MPLS SMA Karya Taruna selesai pada pukul dua tiap harinya. Belum terlalu sore, jadi Andes mengusulkan kalau diskusi tentang tugas yang diberikan tempo hari saat itu. Kikan dan Defras pun mengiyakan.
Tiga murid baru itu memutuskan untuk berdiskusi di taman publik yang tidak jauh dari sekolah. Mereka duduk di tempat duduk panjang berkeramik, berhadap-hadapan. Kikan dengan Andes, sementara Defras seorang diri. Diskusi pertama itu pun buru-buru dibuka oleh Kikan.
“Well, pertama-tama aku rasa kita harus mengutarakan gagasan kita, lalu memilih mana yang lebih cocok untuk dikerjakan dalam waktu yang singkat ini,” ucap Kikan sambil menatap mata Andes dan Defras bergantian. “Ini dari pengalamanku sendiri, sih. Berhubung aku susah bangun, jadi penemuan kita adalah jam weker berbau busuk. Cara kerjanya kayak penyemprot pengharum ruangan otomatis, gitu.”
Tanpa jeda yang berarti, Andes langsung menyahut. “Ya, hampir sama. Aku suka main game, jadi penemuannya bikin aplikasi sensor kayak mobil, tapi ini buat yang main Pokemon Go. Meski nggak lihat jalan, pemain bisa terhindar dari hal buruk, karena aplikasi itu mengingatkan kalau ada bahaya.”
Kikan mengangguk, kemudian menatap Defras dan menanyakan bagaimana dengan ide cowok irit senyum itu.
“Ide kalian bagus, tapi sayangnya waktu kita sedikit. Aku hanya berpendapat saja, ide Kikan lah yang layak direalisasikan,” ujar Defras sambil membenarkan letak kacamata dengan telunjuk di awal kalimat. Kikan mulanya ingin tersenyum, karena idenya terpilih, tapi ia mengurungkannya. Ia ingat, tersenyum pada Defras itu menyakitkan pasalnya tidak akan pernah mendapat balasan.
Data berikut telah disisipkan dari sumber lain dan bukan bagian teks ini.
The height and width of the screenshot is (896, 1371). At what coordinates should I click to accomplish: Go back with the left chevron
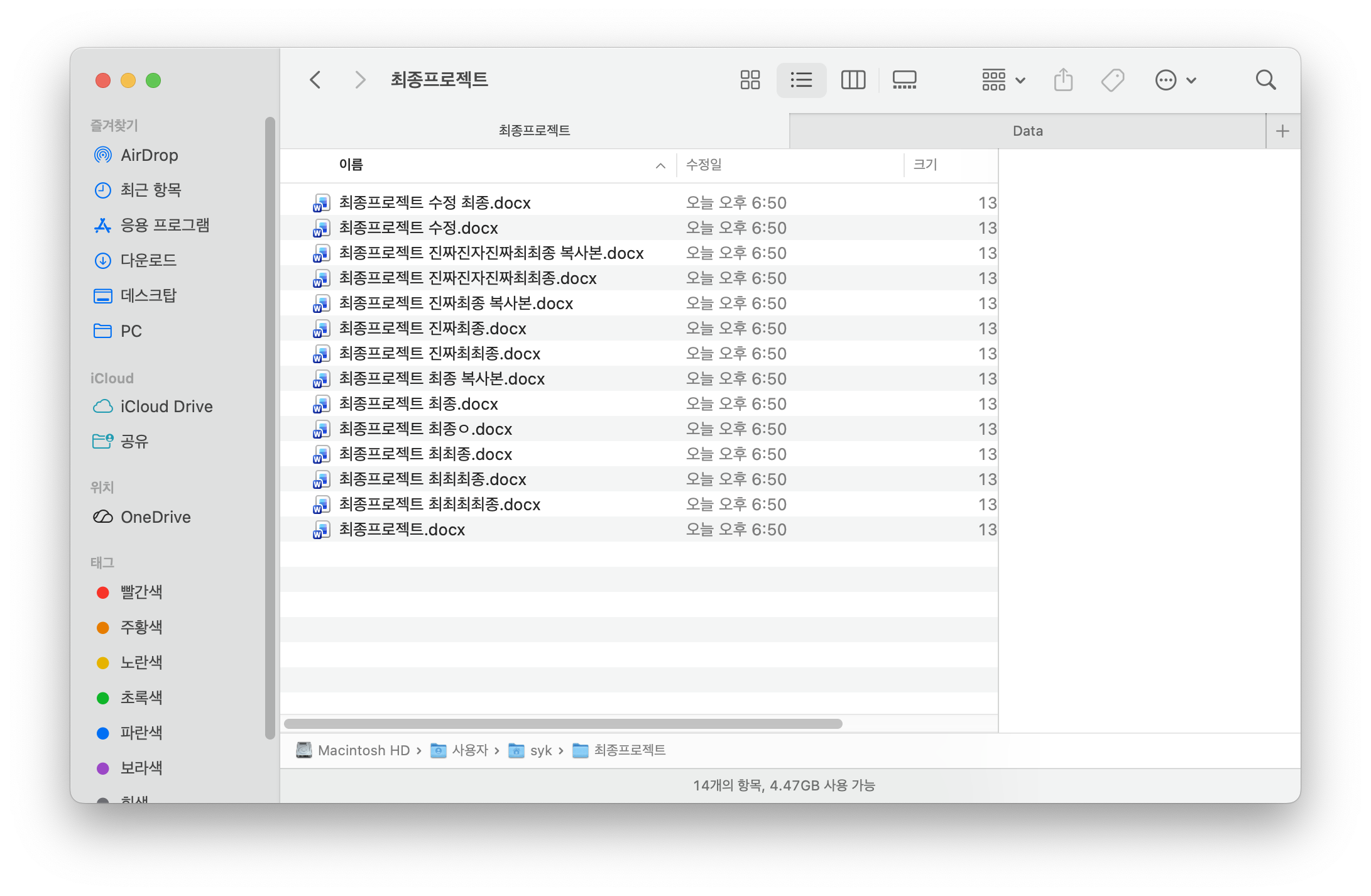coord(315,80)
Perkataan Defras sangat benar, jadi Andes pun sependapat. Kemudian, ia mengeluarkan buku tulis untuk mencatat bahan-bahan yang dibutuhkan serta rancangan kerjanya. Begitu terselesaikan, Kikan mengusulkan untuk pulang dan dilanjutkan besok di waktu dan tempat yang sama.
Sebenarnya, saat berjalan ke parkiran, Defras ingin menanyakan sesuatu pada Kikan, tapi sayangnya Andes mendahului. Ia memang terlalu lama menimbang-nimbang, makannya kehilangan kesempatan.
“Eh, dari pada nunggu jemputan, aku anterin aja,” tawar Andes pada Kikan. Gadis itu sedikit berpikir, kemudian mengiyakan. Toh, rumahnya tidak jauh, jadi tidak akan merepotkan.
Mereka akhirnya berpisah di parkiran, karena arah rumah Defras berbeda dari Kikan dan Andes. Saat berkendara, Defras merasa ada sesuatu mengganjal di hati dan mengganggu konsentrasi. Berkali-kali ia hampir terserempet pengendara yang mendahului, lalu mendapat makian-makian. Jadi, ketika ada taman jalan pemisah arah berkendara, ia berbelok dan menambah kecepatan semampu yang ia bisa.